▶ Stored items
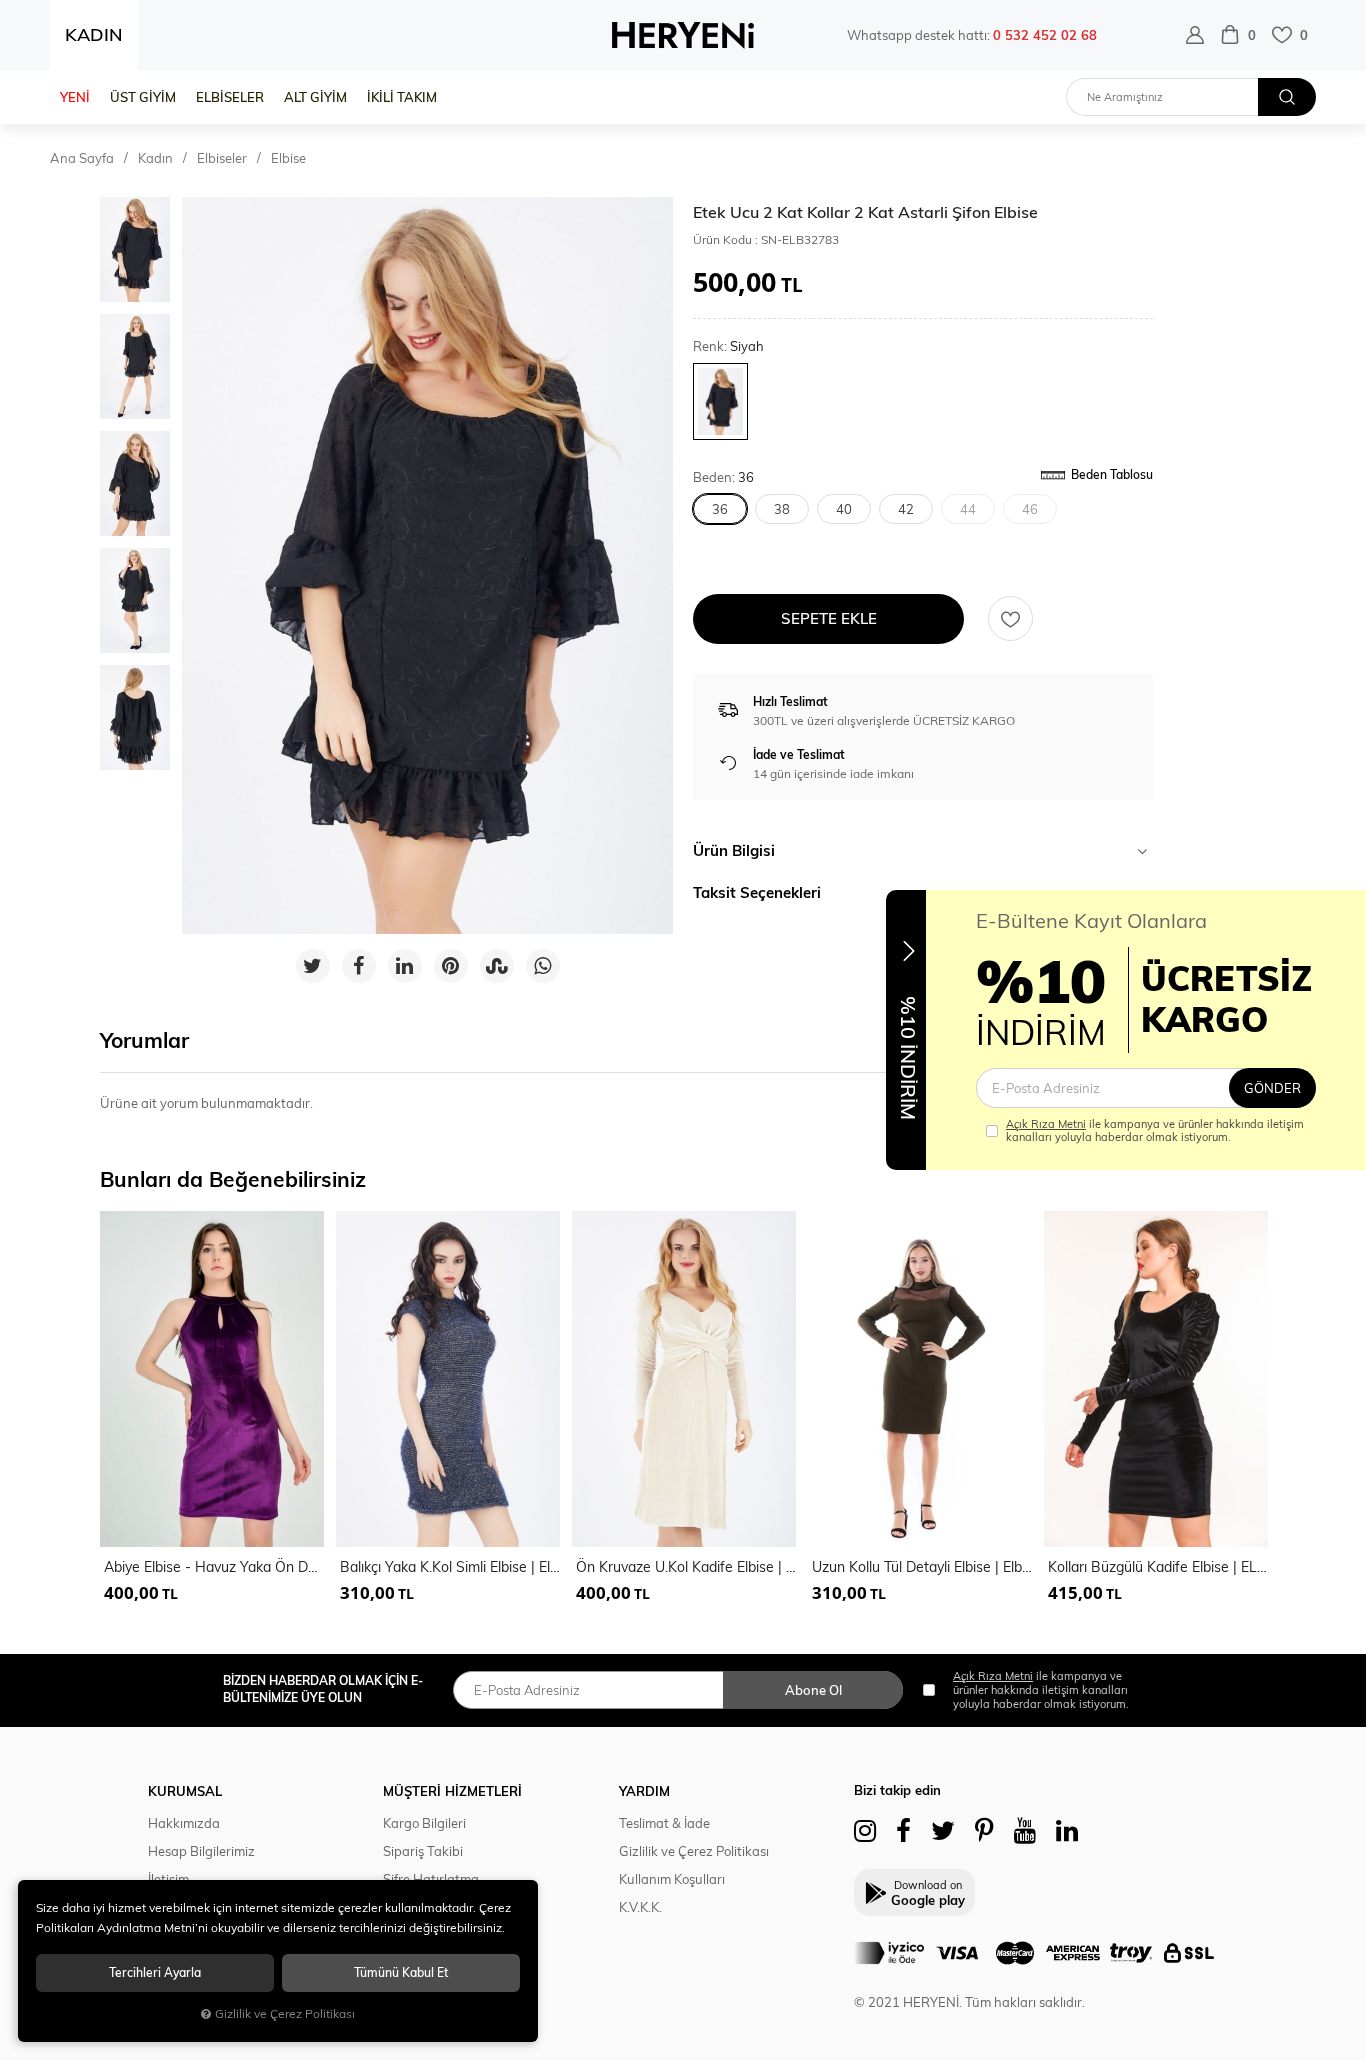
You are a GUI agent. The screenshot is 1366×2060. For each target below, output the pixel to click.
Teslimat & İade (664, 1823)
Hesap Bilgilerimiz (201, 1851)
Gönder (1272, 1088)
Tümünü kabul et (401, 1972)
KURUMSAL (185, 1791)
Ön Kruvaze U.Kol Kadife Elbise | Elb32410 (686, 1567)
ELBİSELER (230, 97)
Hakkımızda (184, 1823)
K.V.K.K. (640, 1907)
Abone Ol (813, 1690)
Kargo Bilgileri (424, 1823)
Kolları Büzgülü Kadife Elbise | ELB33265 (1158, 1567)
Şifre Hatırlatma (431, 1879)
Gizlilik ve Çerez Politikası (694, 1851)
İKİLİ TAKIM (402, 97)
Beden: (723, 477)
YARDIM (644, 1791)
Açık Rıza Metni (1046, 1124)
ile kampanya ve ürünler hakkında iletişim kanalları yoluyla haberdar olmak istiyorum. (1155, 1131)
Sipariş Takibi (423, 1851)
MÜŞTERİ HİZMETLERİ (452, 1791)
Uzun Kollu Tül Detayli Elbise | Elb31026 (922, 1567)
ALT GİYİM (315, 97)
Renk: (728, 346)
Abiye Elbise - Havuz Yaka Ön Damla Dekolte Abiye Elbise (214, 1567)
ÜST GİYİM (143, 97)
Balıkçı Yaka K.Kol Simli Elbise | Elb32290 (450, 1567)
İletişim (168, 1879)
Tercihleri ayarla (155, 1972)
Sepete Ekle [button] (829, 618)
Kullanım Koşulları (672, 1879)
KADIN (94, 34)
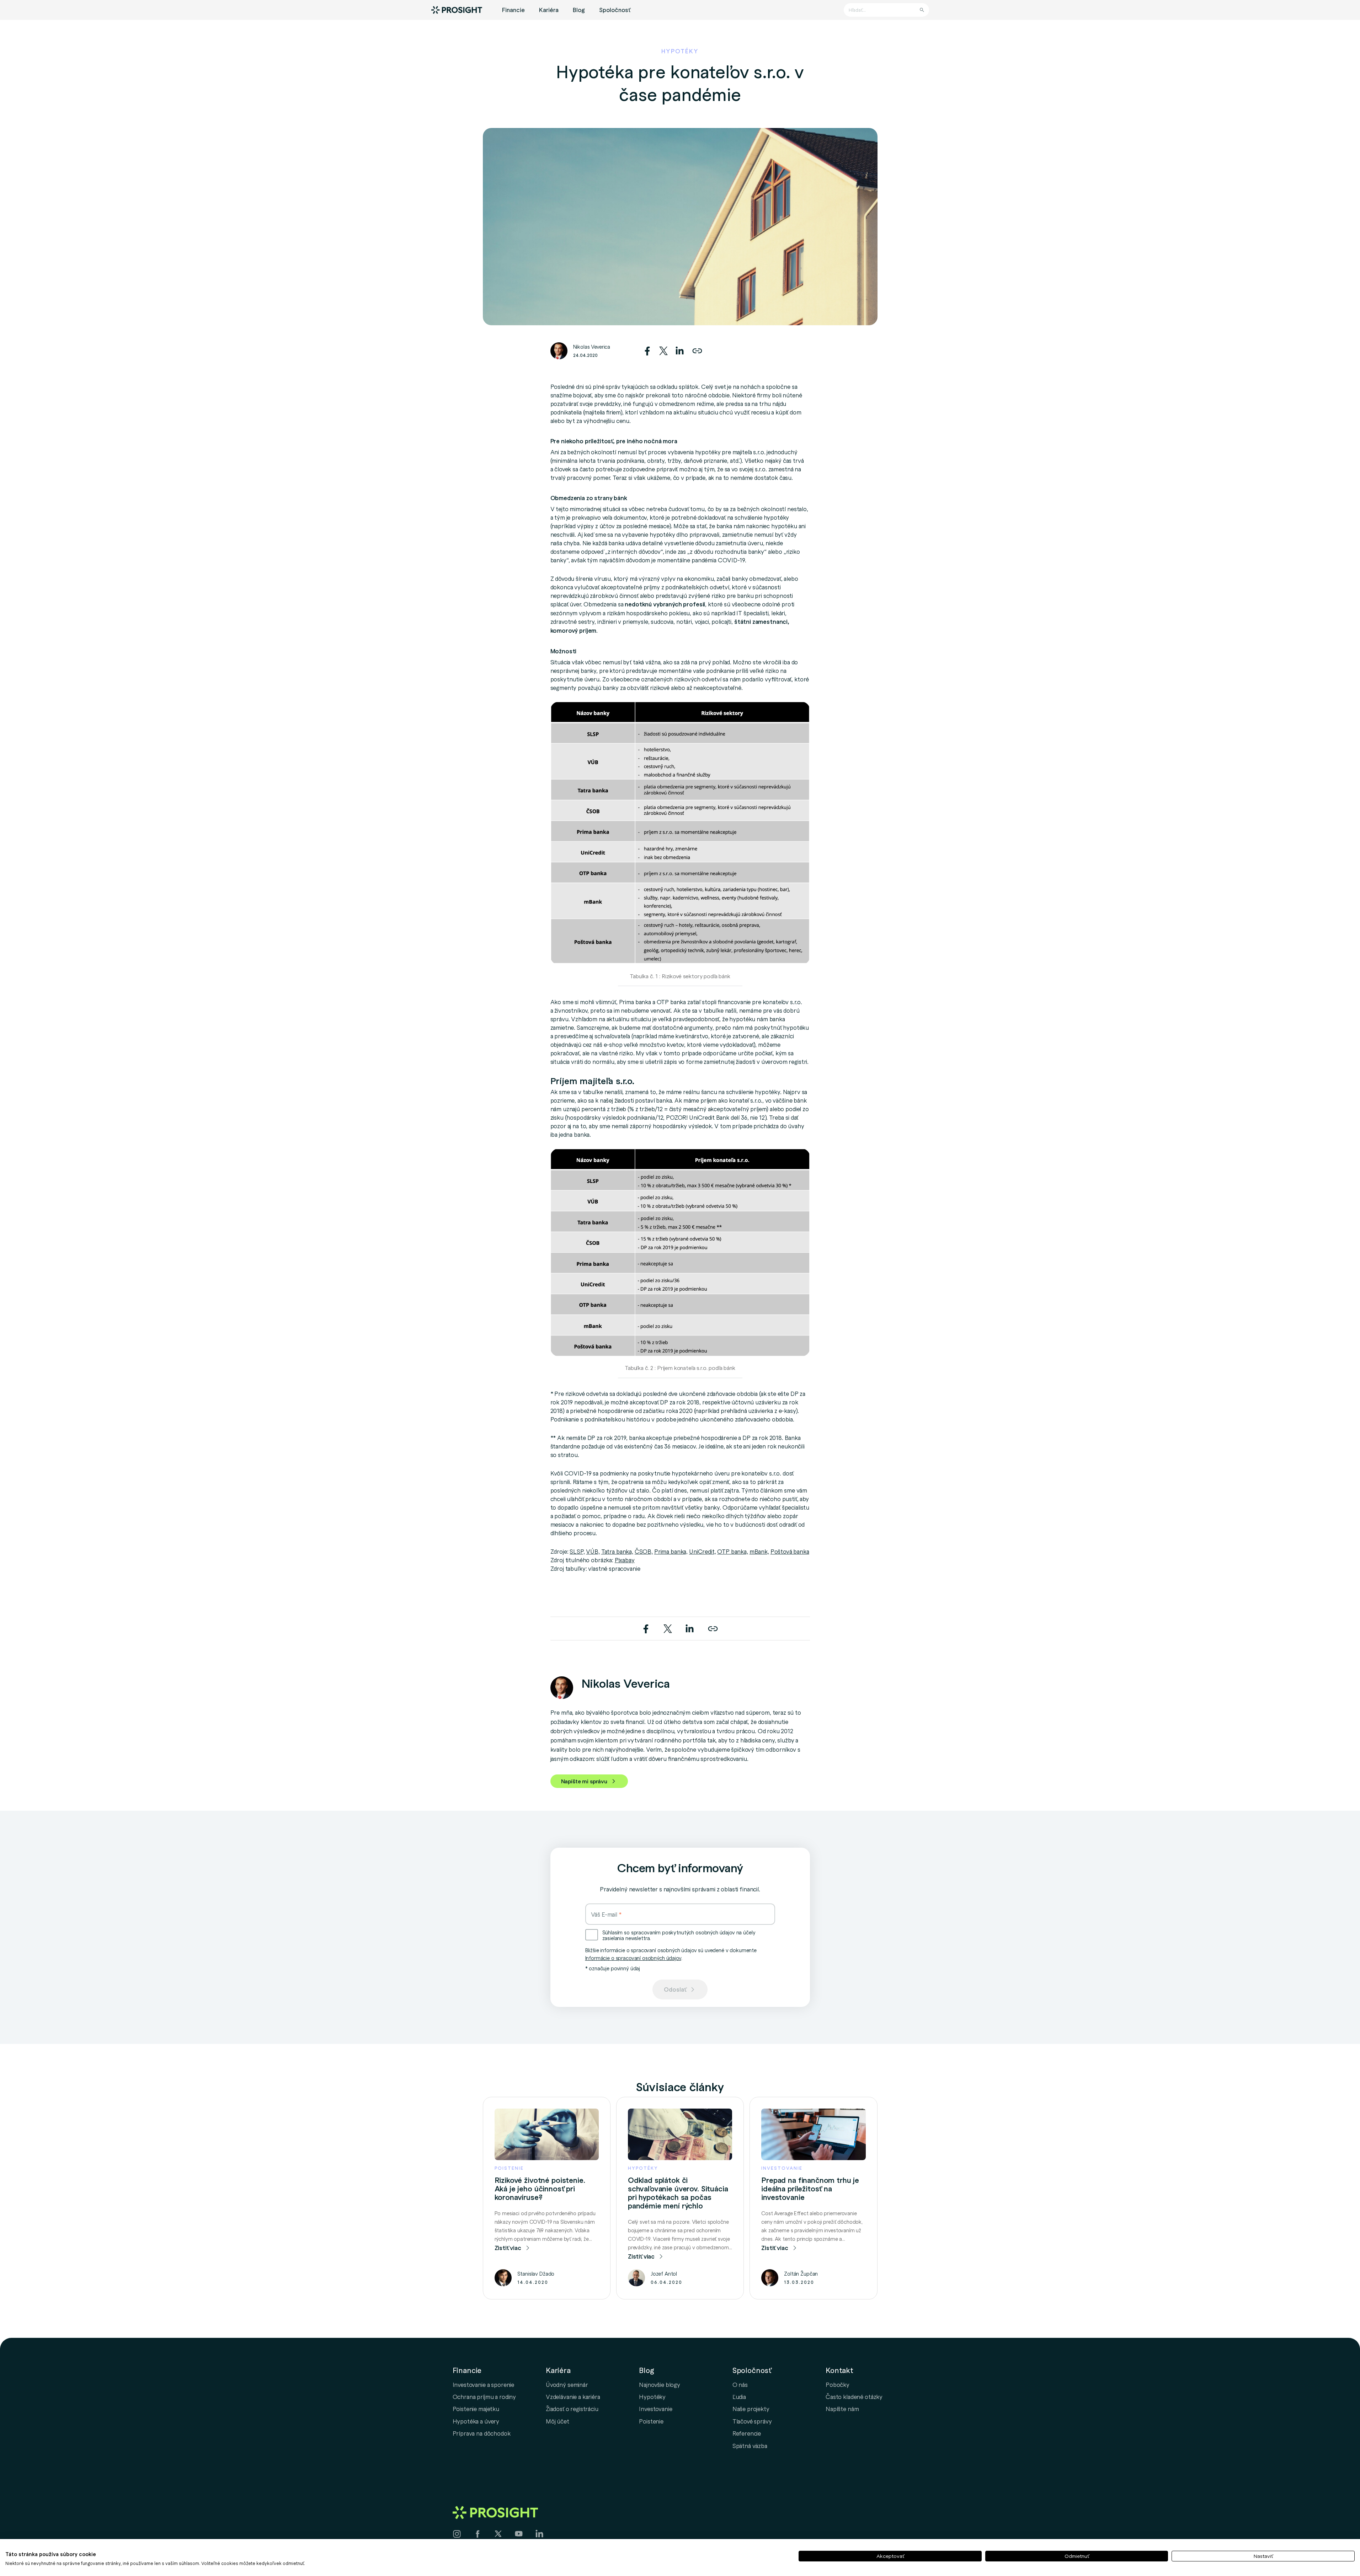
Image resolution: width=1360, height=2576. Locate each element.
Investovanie (655, 2408)
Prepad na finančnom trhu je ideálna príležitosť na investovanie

▶ Instructions to follow
Whenever a line of the records holds the string "each", pick it out and copy it.

▶ Written answer
You are a GUI agent. The screenshot is 1366×2060. For each target below, output the pixel to click.
Image resolution: width=1360, height=2576. Locate each element.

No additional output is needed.